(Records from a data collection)

*** Block opens ***

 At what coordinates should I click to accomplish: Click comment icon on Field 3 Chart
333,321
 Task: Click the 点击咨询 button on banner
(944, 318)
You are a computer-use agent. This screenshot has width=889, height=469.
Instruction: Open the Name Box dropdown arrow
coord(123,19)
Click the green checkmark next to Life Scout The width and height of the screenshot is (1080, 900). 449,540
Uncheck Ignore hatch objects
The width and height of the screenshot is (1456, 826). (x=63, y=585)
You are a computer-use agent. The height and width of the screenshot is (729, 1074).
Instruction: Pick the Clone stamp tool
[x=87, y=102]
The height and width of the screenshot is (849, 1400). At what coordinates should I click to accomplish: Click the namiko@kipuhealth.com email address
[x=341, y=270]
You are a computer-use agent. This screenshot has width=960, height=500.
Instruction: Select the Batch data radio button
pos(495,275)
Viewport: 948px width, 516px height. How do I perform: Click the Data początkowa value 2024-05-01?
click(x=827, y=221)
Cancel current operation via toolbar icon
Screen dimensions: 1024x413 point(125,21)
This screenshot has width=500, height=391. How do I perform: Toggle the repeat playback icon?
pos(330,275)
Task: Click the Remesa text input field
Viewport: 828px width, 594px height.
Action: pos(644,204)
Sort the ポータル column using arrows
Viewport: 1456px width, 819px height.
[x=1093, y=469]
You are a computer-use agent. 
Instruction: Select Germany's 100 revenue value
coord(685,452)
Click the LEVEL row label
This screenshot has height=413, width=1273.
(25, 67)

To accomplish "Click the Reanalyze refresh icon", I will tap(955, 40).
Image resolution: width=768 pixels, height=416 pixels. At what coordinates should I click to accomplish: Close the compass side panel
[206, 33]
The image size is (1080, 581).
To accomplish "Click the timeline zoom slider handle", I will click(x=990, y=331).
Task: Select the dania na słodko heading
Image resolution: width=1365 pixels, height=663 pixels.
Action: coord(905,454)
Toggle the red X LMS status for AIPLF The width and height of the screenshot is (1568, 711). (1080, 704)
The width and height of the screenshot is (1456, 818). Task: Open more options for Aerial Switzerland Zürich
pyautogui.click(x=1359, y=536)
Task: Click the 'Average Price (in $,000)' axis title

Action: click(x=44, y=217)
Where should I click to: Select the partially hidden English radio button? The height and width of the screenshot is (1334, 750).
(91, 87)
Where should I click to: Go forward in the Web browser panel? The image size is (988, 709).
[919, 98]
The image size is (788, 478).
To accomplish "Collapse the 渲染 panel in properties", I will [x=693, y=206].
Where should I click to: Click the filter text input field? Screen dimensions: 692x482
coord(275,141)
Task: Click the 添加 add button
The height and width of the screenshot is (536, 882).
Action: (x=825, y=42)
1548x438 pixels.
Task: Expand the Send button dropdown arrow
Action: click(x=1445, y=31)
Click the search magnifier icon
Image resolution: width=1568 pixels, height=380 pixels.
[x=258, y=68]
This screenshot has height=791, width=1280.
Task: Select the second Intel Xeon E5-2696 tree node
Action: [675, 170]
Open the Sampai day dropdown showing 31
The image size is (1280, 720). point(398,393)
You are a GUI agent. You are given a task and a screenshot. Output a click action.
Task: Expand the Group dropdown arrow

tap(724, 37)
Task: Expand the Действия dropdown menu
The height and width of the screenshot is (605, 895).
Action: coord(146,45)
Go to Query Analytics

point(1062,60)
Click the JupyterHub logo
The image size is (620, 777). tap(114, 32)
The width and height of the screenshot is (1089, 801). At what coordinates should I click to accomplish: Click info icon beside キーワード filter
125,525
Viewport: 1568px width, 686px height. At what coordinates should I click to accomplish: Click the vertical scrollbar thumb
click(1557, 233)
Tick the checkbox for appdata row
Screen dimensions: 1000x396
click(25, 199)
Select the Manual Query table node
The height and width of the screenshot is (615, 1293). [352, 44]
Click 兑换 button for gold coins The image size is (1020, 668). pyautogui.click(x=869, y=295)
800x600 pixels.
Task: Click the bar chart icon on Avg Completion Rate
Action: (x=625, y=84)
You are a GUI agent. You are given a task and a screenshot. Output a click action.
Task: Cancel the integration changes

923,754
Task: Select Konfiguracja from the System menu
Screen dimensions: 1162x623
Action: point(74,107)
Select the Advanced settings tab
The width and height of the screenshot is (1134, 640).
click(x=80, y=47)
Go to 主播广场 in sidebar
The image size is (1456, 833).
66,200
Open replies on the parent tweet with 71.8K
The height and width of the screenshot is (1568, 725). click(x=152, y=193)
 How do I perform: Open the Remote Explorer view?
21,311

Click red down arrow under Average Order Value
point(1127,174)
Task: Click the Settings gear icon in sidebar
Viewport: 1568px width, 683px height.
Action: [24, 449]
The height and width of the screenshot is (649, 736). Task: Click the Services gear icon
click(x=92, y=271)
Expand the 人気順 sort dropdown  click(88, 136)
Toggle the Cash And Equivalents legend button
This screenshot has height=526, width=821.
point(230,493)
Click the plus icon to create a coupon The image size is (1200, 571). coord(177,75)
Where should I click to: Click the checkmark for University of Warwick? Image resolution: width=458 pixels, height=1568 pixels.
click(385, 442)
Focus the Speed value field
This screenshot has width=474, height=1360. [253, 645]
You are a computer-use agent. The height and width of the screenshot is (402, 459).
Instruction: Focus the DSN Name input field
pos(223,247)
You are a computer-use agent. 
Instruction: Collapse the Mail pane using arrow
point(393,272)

*** Block closes ***

**ACTIVITY**
In full and word for word, restate the data.

**SOLUTION FOR THIS PROBLEM**
 At what coordinates should I click to accomplish: Click comment icon on Field 3 Chart
333,321
 Task: Click the 点击咨询 button on banner
(944, 318)
You are a computer-use agent. This screenshot has width=889, height=469.
Instruction: Open the Name Box dropdown arrow
coord(123,19)
Click the green checkmark next to Life Scout The width and height of the screenshot is (1080, 900). 449,540
Uncheck Ignore hatch objects
The width and height of the screenshot is (1456, 826). (x=63, y=585)
You are a computer-use agent. The height and width of the screenshot is (729, 1074).
Instruction: Pick the Clone stamp tool
[x=87, y=102]
The height and width of the screenshot is (849, 1400). At what coordinates should I click to accomplish: Click the namiko@kipuhealth.com email address
[x=341, y=270]
You are a computer-use agent. This screenshot has width=960, height=500.
Instruction: Select the Batch data radio button
pos(495,275)
Viewport: 948px width, 516px height. How do I perform: Click the Data początkowa value 2024-05-01?
click(x=827, y=221)
Cancel current operation via toolbar icon
Screen dimensions: 1024x413 point(125,21)
This screenshot has width=500, height=391. How do I perform: Toggle the repeat playback icon?
pos(330,275)
Task: Click the Remesa text input field
Viewport: 828px width, 594px height.
Action: pos(644,204)
Sort the ポータル column using arrows
Viewport: 1456px width, 819px height.
[x=1093, y=469]
You are a computer-use agent. 
Instruction: Select Germany's 100 revenue value
coord(685,452)
Click the LEVEL row label
This screenshot has height=413, width=1273.
(25, 67)

To accomplish "Click the Reanalyze refresh icon", I will tap(955, 40).
Image resolution: width=768 pixels, height=416 pixels. At what coordinates should I click to accomplish: Close the compass side panel
[206, 33]
The image size is (1080, 581).
To accomplish "Click the timeline zoom slider handle", I will click(x=990, y=331).
Task: Select the dania na słodko heading
Image resolution: width=1365 pixels, height=663 pixels.
Action: coord(905,454)
Toggle the red X LMS status for AIPLF The width and height of the screenshot is (1568, 711). (1080, 704)
The width and height of the screenshot is (1456, 818). Task: Open more options for Aerial Switzerland Zürich
pyautogui.click(x=1359, y=536)
Task: Click the 'Average Price (in $,000)' axis title

Action: click(x=44, y=217)
Where should I click to: Select the partially hidden English radio button? The height and width of the screenshot is (1334, 750).
(91, 87)
Where should I click to: Go forward in the Web browser panel? The image size is (988, 709).
[919, 98]
The image size is (788, 478).
To accomplish "Collapse the 渲染 panel in properties", I will [x=693, y=206].
Where should I click to: Click the filter text input field? Screen dimensions: 692x482
coord(275,141)
Task: Click the 添加 add button
The height and width of the screenshot is (536, 882).
Action: (x=825, y=42)
1548x438 pixels.
Task: Expand the Send button dropdown arrow
Action: click(x=1445, y=31)
Click the search magnifier icon
Image resolution: width=1568 pixels, height=380 pixels.
[x=258, y=68]
This screenshot has height=791, width=1280.
Task: Select the second Intel Xeon E5-2696 tree node
Action: [675, 170]
Open the Sampai day dropdown showing 31
The image size is (1280, 720). point(398,393)
You are a GUI agent. You are given a task and a screenshot. Output a click action.
Task: Expand the Group dropdown arrow

tap(724, 37)
Task: Expand the Действия dropdown menu
The height and width of the screenshot is (605, 895).
Action: coord(146,45)
Go to Query Analytics

point(1062,60)
Click the JupyterHub logo
The image size is (620, 777). tap(114, 32)
The width and height of the screenshot is (1089, 801). At what coordinates should I click to accomplish: Click info icon beside キーワード filter
125,525
Viewport: 1568px width, 686px height. At what coordinates should I click to accomplish: Click the vertical scrollbar thumb
click(1557, 233)
Tick the checkbox for appdata row
Screen dimensions: 1000x396
click(25, 199)
Select the Manual Query table node
The height and width of the screenshot is (615, 1293). [352, 44]
Click 兑换 button for gold coins The image size is (1020, 668). pyautogui.click(x=869, y=295)
800x600 pixels.
Task: Click the bar chart icon on Avg Completion Rate
Action: (x=625, y=84)
You are a GUI agent. You are given a task and a screenshot. Output a click action.
Task: Cancel the integration changes

923,754
Task: Select Konfiguracja from the System menu
Screen dimensions: 1162x623
Action: point(74,107)
Select the Advanced settings tab
The width and height of the screenshot is (1134, 640).
click(x=80, y=47)
Go to 主播广场 in sidebar
The image size is (1456, 833).
66,200
Open replies on the parent tweet with 71.8K
The height and width of the screenshot is (1568, 725). click(x=152, y=193)
 How do I perform: Open the Remote Explorer view?
21,311

Click red down arrow under Average Order Value
point(1127,174)
Task: Click the Settings gear icon in sidebar
Viewport: 1568px width, 683px height.
Action: [24, 449]
The height and width of the screenshot is (649, 736). Task: Click the Services gear icon
click(x=92, y=271)
Expand the 人気順 sort dropdown  click(88, 136)
Toggle the Cash And Equivalents legend button
This screenshot has height=526, width=821.
point(230,493)
Click the plus icon to create a coupon The image size is (1200, 571). coord(177,75)
Where should I click to: Click the checkmark for University of Warwick? Image resolution: width=458 pixels, height=1568 pixels.
click(385, 442)
Focus the Speed value field
This screenshot has width=474, height=1360. [253, 645]
You are a computer-use agent. The height and width of the screenshot is (402, 459).
Instruction: Focus the DSN Name input field
pos(223,247)
You are a computer-use agent. 
Instruction: Collapse the Mail pane using arrow
point(393,272)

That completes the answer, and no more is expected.